Piero Benigni, consigliere comunale del Partito Democratico
Piero Benigni, consigliere comunale del Partito Democratico

«L’Amministrazione fa riunioni sulla viabilità e non informa la commissione consiliare competente. A questi errori, commessi già altre volte e poi reiterati, noi non ci stiamo più». Il monito rivolto all’indirizzo dei vertici di Palazzo dei Giurati è di Piero Benigni, capogruppo consiliare del Partito Democratico e componente della Quarta Commissione Consiliare. «Ho avuto modo di apprendere a mezzo stampa – scrive Benigni – di un recente incontro tra l’Amministrazione e gli operatori economici in merito ad una serie di questioni di stretta attualità ed in particolar modo inerente il tema della viabilità. Ancora una volta questa Amministrazione commette qualche errore di “formalità” politica. Per l’ennesima volta la Commissione consiliare permanente di competenza, la Quarta, è stata esclusa e nemmeno avvisata. Il presidente Caltabiano neppure messa a conoscenza addirittura. Eppure non più tardi di una settimana fa, la questione viabilità è stata discussa proprio da questa commissione, per propria volontà, alla presenza dell’assessore Salvo Cilona e del Comandante Agostino Pappalardo e di qualche consigliere di maggioranza».

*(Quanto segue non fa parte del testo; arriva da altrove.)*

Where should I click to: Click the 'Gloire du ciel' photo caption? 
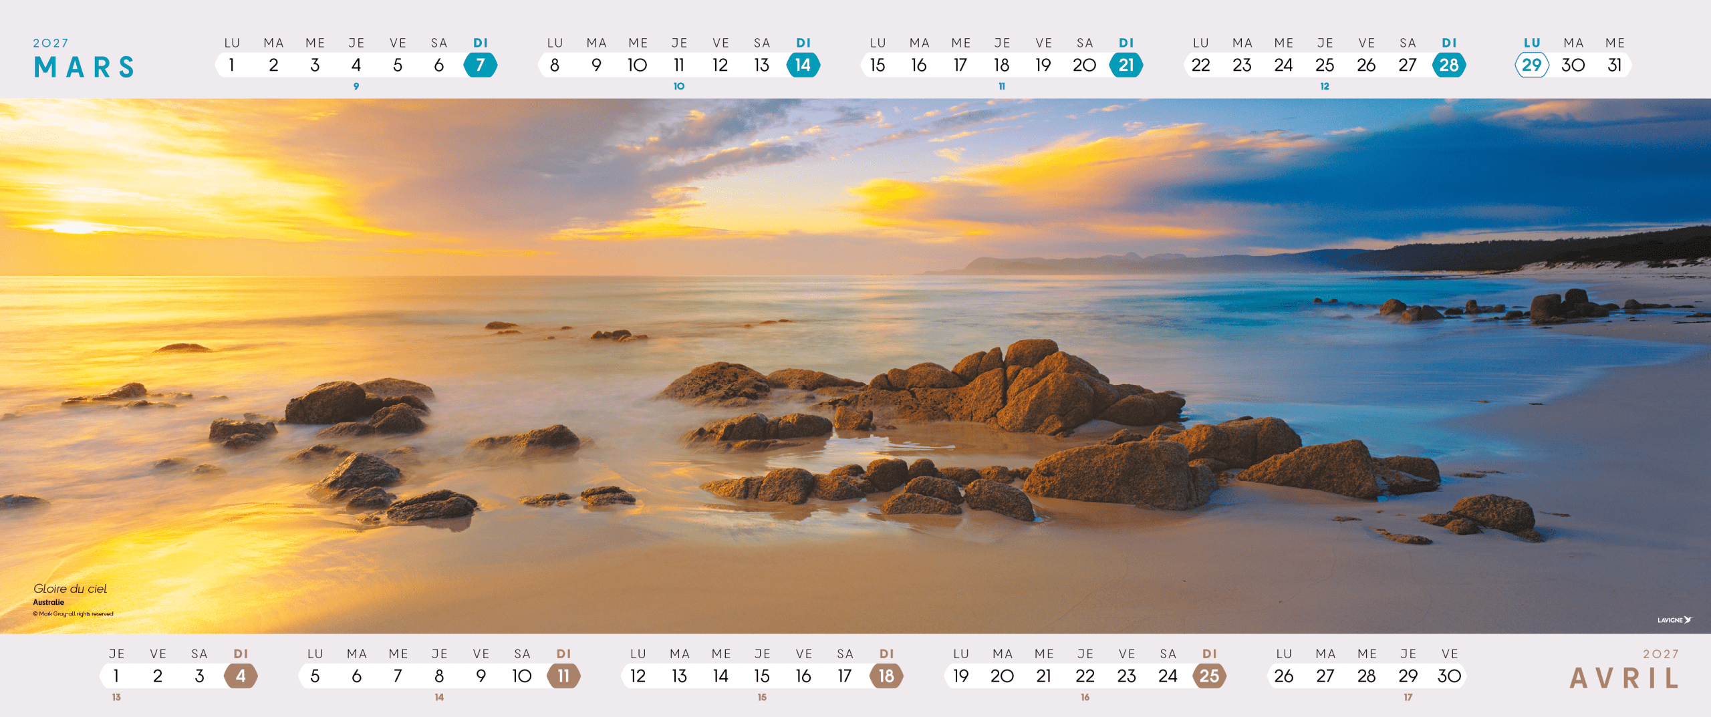pyautogui.click(x=70, y=589)
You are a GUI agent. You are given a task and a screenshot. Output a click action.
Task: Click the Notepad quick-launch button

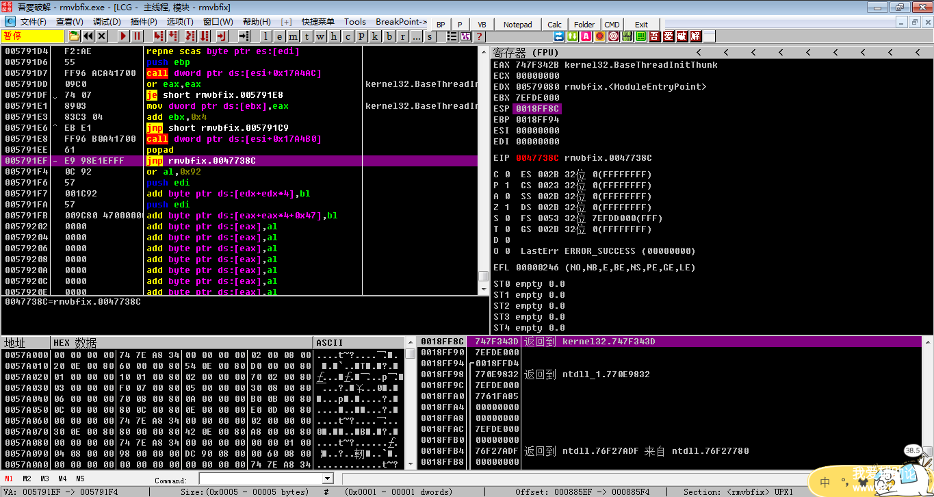click(517, 25)
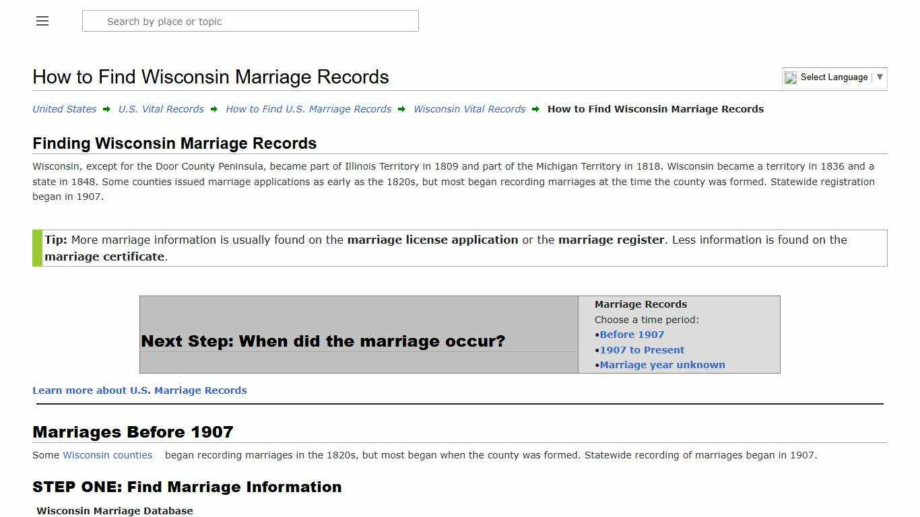Screen dimensions: 920x517
Task: Click the Google Translate icon beside Select Language
Action: click(x=790, y=77)
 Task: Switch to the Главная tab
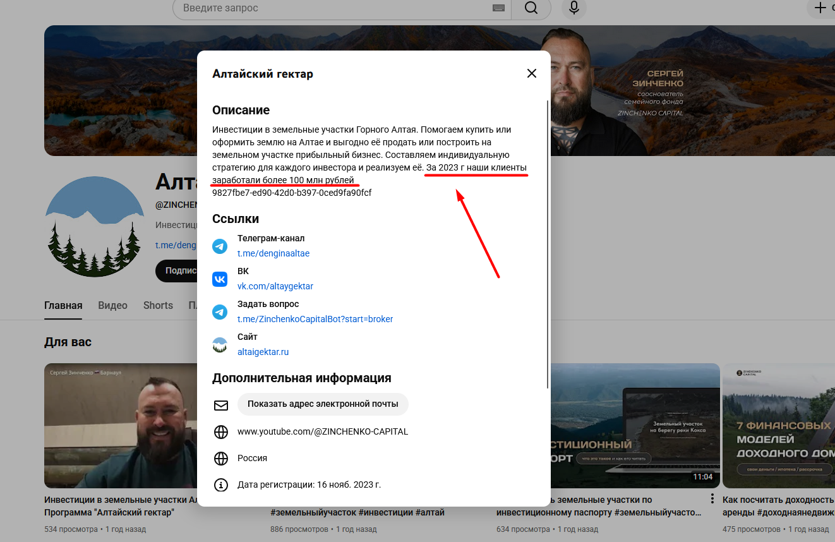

Critiche. «Tutti i consiglieri presenti hanno indicato alcune soluzioni ma l’assessore aveva chiesto che la commissione adottasse un atto di indirizzo per l’amministrazione. Forse l’assessore dimentica che gli atti amministrativi debbono essere inviati alle commissioni e ai consiglieri proprio da chi oggi è stato chiamato alla responsabilità amministrativa. Oggi non è più consentito alla luce di quanto accade andare avanti con ordinanze o determine sindacali, bisogna avere il coraggio di adottare interventi da portare alla discussione del Consiglio Comunale che ha la responsabilità di approvare o meno. Siamo al clou della stagione turistica – aggiunge Benigni – e nessun piano è stato adottato. Mi chiedo, anzi ci chiediamo quali sono le motivazioni. Un’ultima considerazione la rivolgo ai rappresentanti delle attività produttive coinvolti negli incontri. Non bisogna chiedere ai consiglieri comunali interventi nei confronti dell’Amministrazione al di fuori delle sedi competenti, bisogna accorgersi della loro assenza anche in momenti istituzionali ufficiali. Anche questo è fare sistema».